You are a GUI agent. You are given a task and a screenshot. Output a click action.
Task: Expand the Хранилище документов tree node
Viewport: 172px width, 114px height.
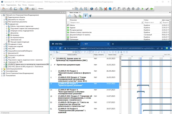point(2,69)
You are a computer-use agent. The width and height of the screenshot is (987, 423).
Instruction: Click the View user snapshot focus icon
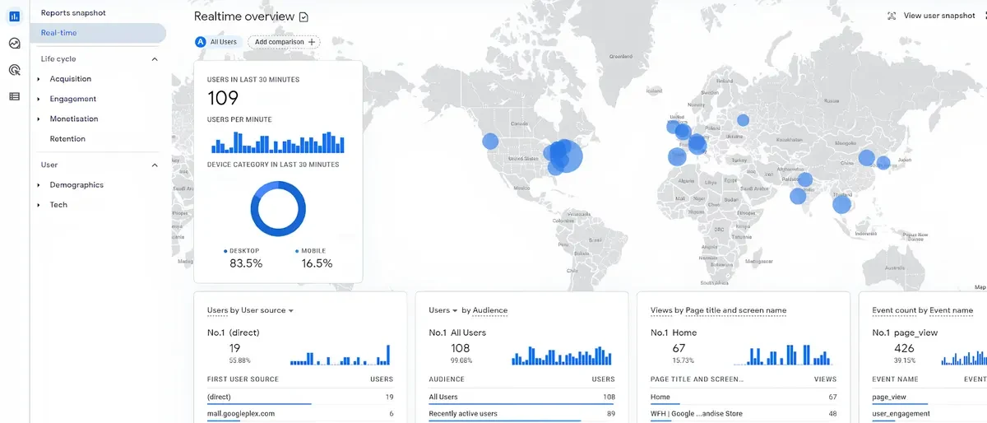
------------------------------------------------
| Task statement |
If a record holds a picture, leave the picture out, but repeat every line exactly.

| Output below |
You are a GUI agent. You are given a task and a screenshot. Output a click action.
Task: Expand the Хранилище документов tree node
Viewport: 172px width, 114px height.
point(2,69)
You are a computer-use agent. The width and height of the screenshot is (987, 423).
Instruction: Click the View user snapshot focus icon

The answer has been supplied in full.